By ASHIS CHAKRABARTI
Beijing, June 10 – The Dalai Lama may have given up his demand for Tibetan independence and settled for greater autonomy for Tibet, but that clearly is not enough to satisfy Beijing.
Chinese vice-minister for foreign affairs Wu Dawei yesterday told a group of visiting Indian journalists that all issues regarding Tibet could be discussed if the Dalai Lama stopped his “separatist” activities.
China had noted “some changes” in the Dalai Lama’s recent statements, but still thought they were not “substantive changes”.
The reference clearly was to the Dalai Lama’s statement last March during what the exiled Tibetans call National Uprising Day. For the first time, the Tibetan leader then said that “Tibet’s future lies” with China.
There have been three rounds of talks between Beijing and the representatives of the Dalai Lama in recent years.
Last March, there were indications that China would prepare for the fourth round of talks.
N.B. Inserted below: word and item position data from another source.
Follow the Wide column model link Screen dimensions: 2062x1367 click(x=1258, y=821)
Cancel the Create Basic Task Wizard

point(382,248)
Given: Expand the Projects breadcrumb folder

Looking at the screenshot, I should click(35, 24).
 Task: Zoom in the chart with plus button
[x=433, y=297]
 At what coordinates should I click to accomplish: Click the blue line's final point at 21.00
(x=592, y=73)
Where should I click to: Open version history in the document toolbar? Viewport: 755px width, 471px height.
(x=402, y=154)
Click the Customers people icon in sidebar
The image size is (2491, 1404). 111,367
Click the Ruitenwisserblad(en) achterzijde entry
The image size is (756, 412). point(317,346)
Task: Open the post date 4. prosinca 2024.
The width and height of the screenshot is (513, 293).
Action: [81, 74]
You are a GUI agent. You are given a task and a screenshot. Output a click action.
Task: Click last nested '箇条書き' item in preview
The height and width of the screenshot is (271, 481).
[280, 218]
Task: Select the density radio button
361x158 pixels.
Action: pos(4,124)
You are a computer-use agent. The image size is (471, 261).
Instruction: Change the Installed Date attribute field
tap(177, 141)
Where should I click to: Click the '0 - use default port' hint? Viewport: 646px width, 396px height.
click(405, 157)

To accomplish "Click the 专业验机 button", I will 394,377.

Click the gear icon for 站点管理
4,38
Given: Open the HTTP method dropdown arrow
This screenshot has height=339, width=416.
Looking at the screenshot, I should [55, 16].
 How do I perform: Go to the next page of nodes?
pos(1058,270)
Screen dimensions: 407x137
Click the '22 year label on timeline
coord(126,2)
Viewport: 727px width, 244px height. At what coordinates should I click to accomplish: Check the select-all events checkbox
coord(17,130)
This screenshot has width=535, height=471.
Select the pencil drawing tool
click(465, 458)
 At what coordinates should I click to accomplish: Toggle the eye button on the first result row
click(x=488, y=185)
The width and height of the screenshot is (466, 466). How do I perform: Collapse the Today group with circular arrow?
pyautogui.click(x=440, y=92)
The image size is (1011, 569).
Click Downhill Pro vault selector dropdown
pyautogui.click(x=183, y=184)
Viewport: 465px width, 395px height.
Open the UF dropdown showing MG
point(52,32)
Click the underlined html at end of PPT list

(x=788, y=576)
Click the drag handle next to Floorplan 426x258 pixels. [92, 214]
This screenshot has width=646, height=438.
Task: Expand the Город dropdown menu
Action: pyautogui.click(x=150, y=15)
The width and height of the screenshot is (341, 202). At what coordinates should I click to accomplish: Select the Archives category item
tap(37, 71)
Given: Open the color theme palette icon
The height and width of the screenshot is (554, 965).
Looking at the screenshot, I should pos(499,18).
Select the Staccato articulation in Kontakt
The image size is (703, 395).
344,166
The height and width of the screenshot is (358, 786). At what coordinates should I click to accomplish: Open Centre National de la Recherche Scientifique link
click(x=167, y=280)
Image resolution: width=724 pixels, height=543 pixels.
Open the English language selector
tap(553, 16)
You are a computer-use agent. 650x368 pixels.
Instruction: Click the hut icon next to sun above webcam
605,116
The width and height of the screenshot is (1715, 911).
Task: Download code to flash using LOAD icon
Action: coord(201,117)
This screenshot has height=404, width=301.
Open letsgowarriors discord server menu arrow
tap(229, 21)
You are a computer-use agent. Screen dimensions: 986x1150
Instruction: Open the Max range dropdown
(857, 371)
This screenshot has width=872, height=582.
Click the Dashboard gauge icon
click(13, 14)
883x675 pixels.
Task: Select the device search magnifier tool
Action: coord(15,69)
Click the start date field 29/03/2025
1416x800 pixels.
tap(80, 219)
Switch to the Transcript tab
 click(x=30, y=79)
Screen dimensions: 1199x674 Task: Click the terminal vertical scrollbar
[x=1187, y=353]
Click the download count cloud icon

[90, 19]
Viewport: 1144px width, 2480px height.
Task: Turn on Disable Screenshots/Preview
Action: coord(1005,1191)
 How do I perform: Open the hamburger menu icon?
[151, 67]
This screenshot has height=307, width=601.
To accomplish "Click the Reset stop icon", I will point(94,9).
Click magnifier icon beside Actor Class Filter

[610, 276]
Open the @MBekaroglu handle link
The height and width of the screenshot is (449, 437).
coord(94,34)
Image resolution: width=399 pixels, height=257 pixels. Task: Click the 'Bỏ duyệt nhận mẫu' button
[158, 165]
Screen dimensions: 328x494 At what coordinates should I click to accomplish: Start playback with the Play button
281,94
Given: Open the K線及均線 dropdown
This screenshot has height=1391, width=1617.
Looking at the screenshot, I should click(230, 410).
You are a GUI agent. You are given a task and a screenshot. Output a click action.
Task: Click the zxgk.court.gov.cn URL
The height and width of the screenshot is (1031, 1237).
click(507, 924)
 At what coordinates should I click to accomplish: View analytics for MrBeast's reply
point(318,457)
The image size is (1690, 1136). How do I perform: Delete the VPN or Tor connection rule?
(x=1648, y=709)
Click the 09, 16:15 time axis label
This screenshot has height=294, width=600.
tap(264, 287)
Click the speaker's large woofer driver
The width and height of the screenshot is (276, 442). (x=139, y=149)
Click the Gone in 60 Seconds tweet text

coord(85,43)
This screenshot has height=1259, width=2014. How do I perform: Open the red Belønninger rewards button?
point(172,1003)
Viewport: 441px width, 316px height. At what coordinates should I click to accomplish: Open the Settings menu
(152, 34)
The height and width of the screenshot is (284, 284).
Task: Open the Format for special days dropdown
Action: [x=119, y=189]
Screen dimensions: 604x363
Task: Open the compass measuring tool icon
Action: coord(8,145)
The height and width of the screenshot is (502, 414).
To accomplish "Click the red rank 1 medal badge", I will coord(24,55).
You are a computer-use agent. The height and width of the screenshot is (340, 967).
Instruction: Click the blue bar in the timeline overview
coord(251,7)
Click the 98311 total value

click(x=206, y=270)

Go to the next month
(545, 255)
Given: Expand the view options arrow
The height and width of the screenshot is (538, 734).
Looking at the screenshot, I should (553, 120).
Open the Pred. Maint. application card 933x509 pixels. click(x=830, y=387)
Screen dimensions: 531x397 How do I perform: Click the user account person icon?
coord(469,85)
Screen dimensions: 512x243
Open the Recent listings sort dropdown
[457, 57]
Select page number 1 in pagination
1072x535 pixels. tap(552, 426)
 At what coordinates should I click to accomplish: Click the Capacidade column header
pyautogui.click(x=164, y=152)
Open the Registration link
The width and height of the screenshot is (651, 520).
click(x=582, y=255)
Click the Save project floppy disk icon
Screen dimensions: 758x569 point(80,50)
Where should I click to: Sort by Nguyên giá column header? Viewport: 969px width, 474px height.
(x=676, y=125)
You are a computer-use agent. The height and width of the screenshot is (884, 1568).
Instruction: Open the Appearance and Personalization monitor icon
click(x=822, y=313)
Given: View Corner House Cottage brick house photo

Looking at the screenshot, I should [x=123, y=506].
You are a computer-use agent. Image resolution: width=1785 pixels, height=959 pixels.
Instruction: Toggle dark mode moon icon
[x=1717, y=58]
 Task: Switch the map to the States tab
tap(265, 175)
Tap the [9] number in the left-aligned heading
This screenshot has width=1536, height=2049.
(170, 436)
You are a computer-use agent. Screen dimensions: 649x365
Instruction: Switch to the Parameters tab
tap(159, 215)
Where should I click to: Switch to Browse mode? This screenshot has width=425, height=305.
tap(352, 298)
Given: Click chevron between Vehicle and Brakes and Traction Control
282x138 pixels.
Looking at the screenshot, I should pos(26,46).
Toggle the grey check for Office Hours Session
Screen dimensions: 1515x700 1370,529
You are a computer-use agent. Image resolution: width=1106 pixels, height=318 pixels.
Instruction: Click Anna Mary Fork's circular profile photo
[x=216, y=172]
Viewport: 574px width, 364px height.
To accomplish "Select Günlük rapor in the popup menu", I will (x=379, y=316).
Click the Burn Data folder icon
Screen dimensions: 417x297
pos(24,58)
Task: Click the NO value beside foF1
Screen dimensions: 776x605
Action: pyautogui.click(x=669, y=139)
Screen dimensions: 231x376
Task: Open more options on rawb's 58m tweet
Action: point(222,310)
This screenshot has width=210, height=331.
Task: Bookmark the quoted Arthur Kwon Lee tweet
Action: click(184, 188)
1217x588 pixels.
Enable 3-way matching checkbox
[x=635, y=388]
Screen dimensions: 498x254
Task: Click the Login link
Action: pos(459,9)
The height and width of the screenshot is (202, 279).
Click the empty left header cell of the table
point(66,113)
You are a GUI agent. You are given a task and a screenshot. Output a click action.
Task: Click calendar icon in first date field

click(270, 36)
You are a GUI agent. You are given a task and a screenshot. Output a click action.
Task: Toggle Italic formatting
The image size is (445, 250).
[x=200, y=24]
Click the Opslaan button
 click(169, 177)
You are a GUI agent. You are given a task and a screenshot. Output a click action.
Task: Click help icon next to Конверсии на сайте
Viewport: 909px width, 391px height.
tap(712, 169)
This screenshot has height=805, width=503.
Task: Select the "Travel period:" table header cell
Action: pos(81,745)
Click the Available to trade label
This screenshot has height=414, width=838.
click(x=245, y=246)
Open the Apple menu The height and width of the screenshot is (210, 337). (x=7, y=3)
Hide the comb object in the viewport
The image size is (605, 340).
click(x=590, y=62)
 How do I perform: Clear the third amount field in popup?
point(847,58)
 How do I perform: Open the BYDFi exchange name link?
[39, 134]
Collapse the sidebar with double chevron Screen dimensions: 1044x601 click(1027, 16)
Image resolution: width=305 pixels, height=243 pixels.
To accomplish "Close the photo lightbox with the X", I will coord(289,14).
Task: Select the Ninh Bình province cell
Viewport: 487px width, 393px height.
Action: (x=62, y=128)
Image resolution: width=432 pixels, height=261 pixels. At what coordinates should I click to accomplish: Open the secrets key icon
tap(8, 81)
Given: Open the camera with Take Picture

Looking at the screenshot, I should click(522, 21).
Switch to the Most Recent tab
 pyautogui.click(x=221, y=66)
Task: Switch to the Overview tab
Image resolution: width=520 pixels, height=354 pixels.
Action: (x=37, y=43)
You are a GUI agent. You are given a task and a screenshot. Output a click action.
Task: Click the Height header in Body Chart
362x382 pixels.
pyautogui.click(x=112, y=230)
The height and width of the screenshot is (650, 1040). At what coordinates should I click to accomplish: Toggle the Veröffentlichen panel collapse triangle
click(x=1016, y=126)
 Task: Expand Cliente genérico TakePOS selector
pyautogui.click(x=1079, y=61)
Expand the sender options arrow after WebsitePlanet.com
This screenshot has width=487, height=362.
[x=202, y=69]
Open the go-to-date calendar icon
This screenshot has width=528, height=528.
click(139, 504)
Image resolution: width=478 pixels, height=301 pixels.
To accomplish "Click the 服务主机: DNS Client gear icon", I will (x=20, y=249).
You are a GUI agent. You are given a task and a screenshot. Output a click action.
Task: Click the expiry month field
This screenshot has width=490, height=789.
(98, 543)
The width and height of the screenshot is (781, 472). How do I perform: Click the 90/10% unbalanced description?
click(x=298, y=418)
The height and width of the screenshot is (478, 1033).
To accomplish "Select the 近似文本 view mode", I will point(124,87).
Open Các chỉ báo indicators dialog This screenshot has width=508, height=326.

But China is believed to have rebuffed proposals for this.
Wu wanted India to ensure that the Dalai Lama’s activities and statements are not allowed to affect bilateral relations between the two countries.
“Tibet is China’s region that is closest to India,” he said.
That the Chinese stance on the Dalai Lama has not softened was indicated by senior administrators of the China Tibetology Research Centre, a government-sponsored body that helps shape Beijing’s policy on Tibet.
As one of them put it, the basic Chinese premise for the dialogue on Tibet is that the Dalai Lama has to publicly give up his demand for Tibetan independence and proclaim that Tibet “was and is part of China”.
Beijing, however, is pleased with the recent shifting of international diplomatic focus away from the Tibetan issue.
It is particularly happy that there was no resolution on the situation in Tibet at this year’s session of the United Nations Human Rights Commission in Geneva.